There are many practical examples where materials are required to survive for long periods under load at high temperatures - a classic example is in the turbine blades of jet engines. In the interest of improved efficiency and performance it is desirable to maximize the operating temperatures while minimizing overall weight. An aluminum alloy with high temperature capability, therefore, is an attractive alternative to the titanium-based components currently used in the frontal sections of jet engines.

Based on the behavior of nickel-base superalloys, which resist degradation of mechanical properties to approximately 75% of their absolute melting temperature, it is conceivable that aluminum-based alloys could be similarly developed which would be useful to 400 °C. As is true for γ' in the nickel-base systems, a high-temperature aluminum alloy must contain a suitable dispersed phase, which must be thermodynamically stable at the intended service temperature.

The creep resistance of nickel-base superalloys is achieved by the presence of ordered Ni3(Al,Ti) precipitates. These precipitates, usually termed γ', have the cubic L12 structure and are therefore isomorphous with the fcc Ni-alloy matrix (called the γ phase). The low mismatch in the lattice parameter between the γ matrix and the γ' precipitates confer particle stabilities well beyond the levels possible with precipitates having a high particle/matrix interfacial energy, and hence these stable precipitates are effective barriers to dislocations at elevated temperatures.
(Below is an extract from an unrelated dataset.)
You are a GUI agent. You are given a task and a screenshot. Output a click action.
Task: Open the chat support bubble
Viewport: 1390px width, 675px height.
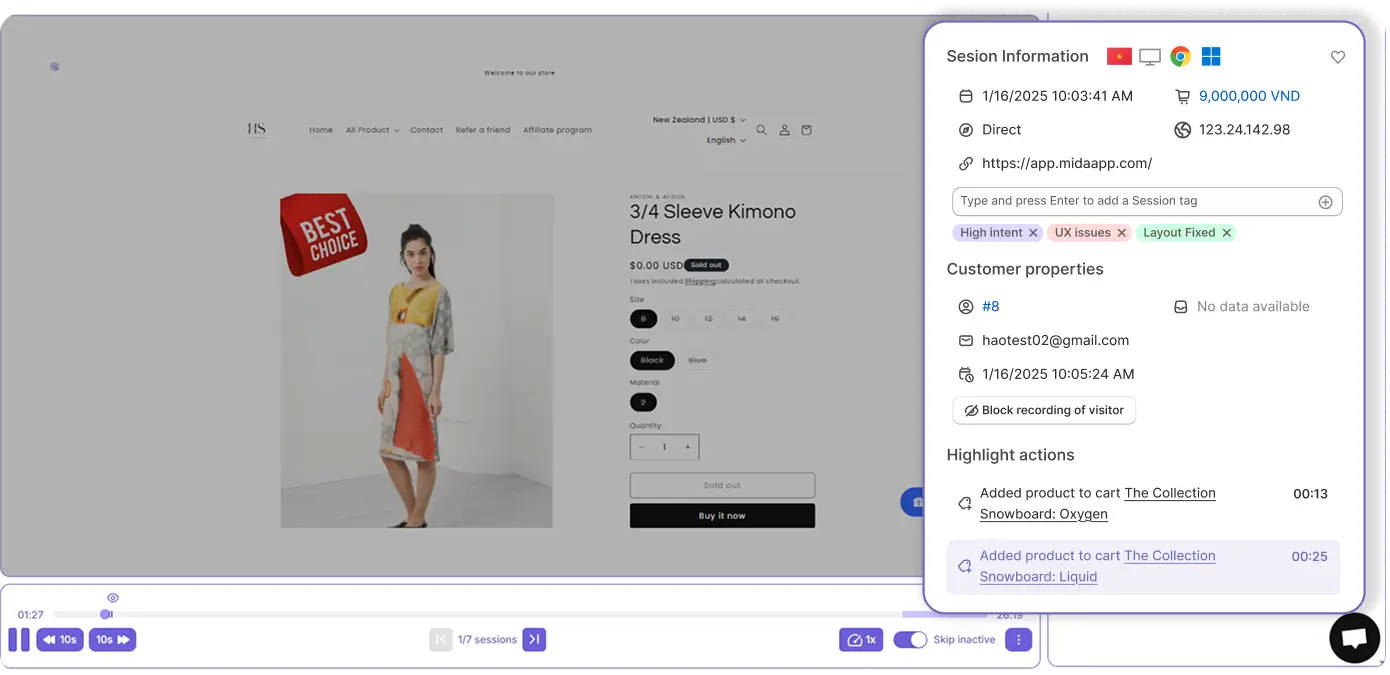coord(1354,638)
An effective high temperature aluminum alloy should exhibit a similar structural constitution. Trialuminide intermetallic compounds (Al3X) have many attractive characteristics, such as low density, high specific strength, good heat resistance and excellent oxidation resistance. Therefore, they are excellent candidates for use as dispersoids or precipitates in the design of high strength Al alloys for high temperature applications. We investigate microstructure, strength, and creep properties of Al-Sc alloys with rare earth (RE), Zr, and Li additions.
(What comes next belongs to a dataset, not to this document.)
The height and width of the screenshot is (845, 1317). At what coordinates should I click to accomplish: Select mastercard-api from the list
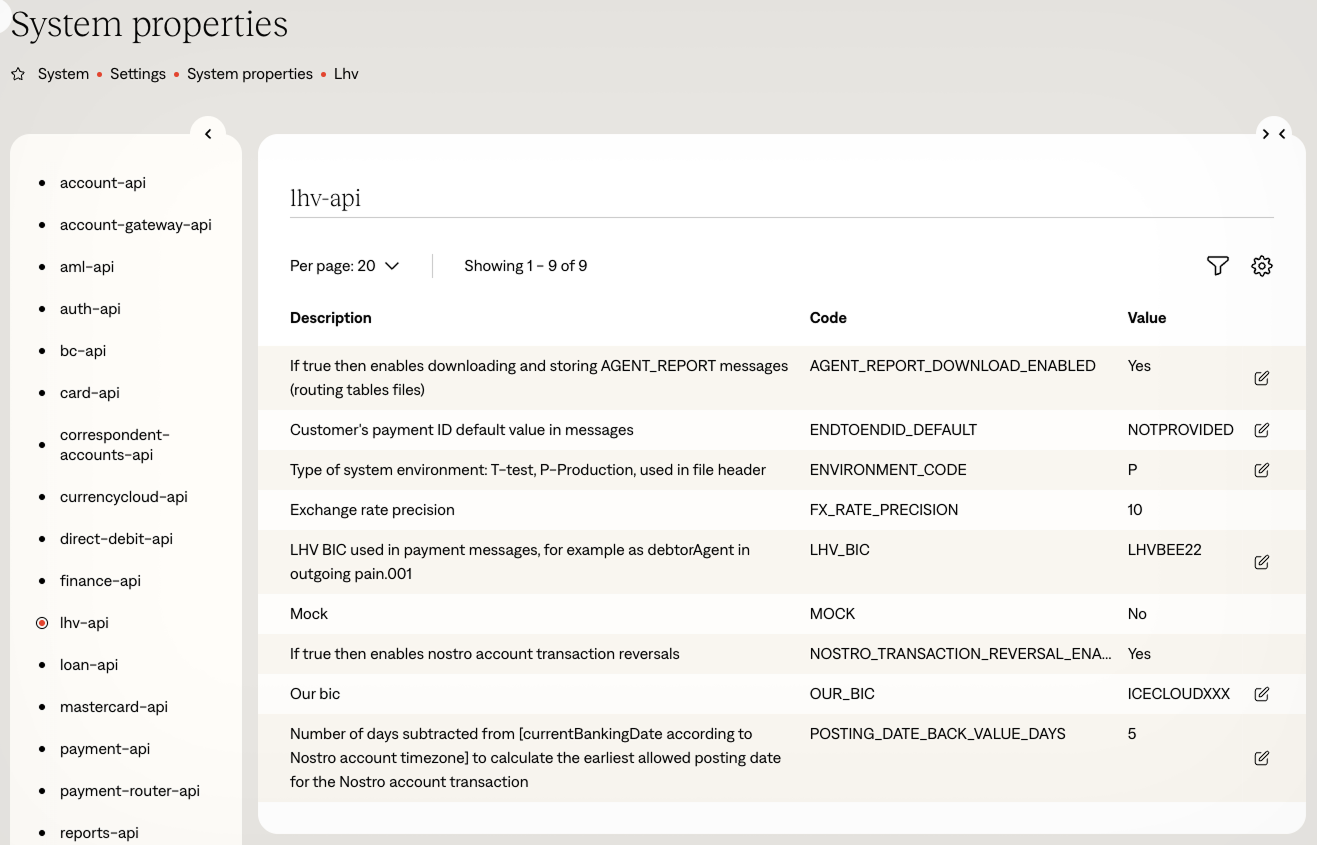coord(114,707)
Precipitation-strengthened Al-Sc alloys with Li and Yb additions

Al-Sc alloys have been demonstrated to exhibit high strength at ambient temperature due to the formation of L12-ordered Al3Sc precipitates. On an atom-per-atom basis, Sc is the most potent strengthening addition to Al alloys. Additions of Li, the lightest of all metals, to Al result in an increase in strength due to both solid solution strengthening and the formation of the L12-ordered d'-Al3Li phase, which can have high volume fractions of up to 30%, whereas the low solubility of Sc in Al limits the volume fraction of Al3Sc to only about 1%. Additions of rare earth elements, including Yb, to Al-Sc results in the formation of core/shell Al3Yb/Al3Sc precipitates, with increased lattice parameter mismatch compared to single-phase Al3Sc, with a resultant improvement in creep resistance.

Current research by Matt involves measuring the effects of Li and Yb additions to Al-Sc alloys. While the ambient temperature strength improves with Li addition due to a resultant increase in the volume fraction of Al3(LixSc1-x) precipitates, the creep behavior suffers, because the lattice parameter mismatch is reduced. If both Li and Yb additions are made, the creep resistance of the alloy is restored, since the effects of those elements on the lattice parameter are offsetting.
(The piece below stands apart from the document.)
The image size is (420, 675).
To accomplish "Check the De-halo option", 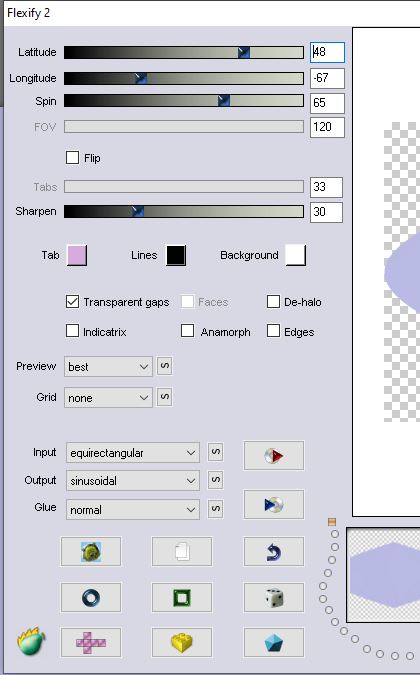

When a two-step aging treatment is used for Al-Li-Sc-Yb alloys, core/double-shell precipitates are formed (FIGURE 1), with Yb and Li segregated to the Al3(Li+Yb) core, Sc and Li segregated in a first Al3(Li+Sc) shell, and Li segregated in a second Al3Li shell. These complex precipitates confer high-strength to the aged alloy.

Microstructural measurements of the precipitates are measured by TEM and Local Electrode Atom Probe (LEAP) tomography. These measurements are used to inform models that describe the ambient and elevated- temperature behavior of the alloys. In addition to widely-used closed-form solutions, we also employ dislocation dynamics simulations (FIGURE 2). With these, we are able to model the strength of alloys strengthened by complex precipitates, such as those produced during double aging of Al-Li-Sc-Yb.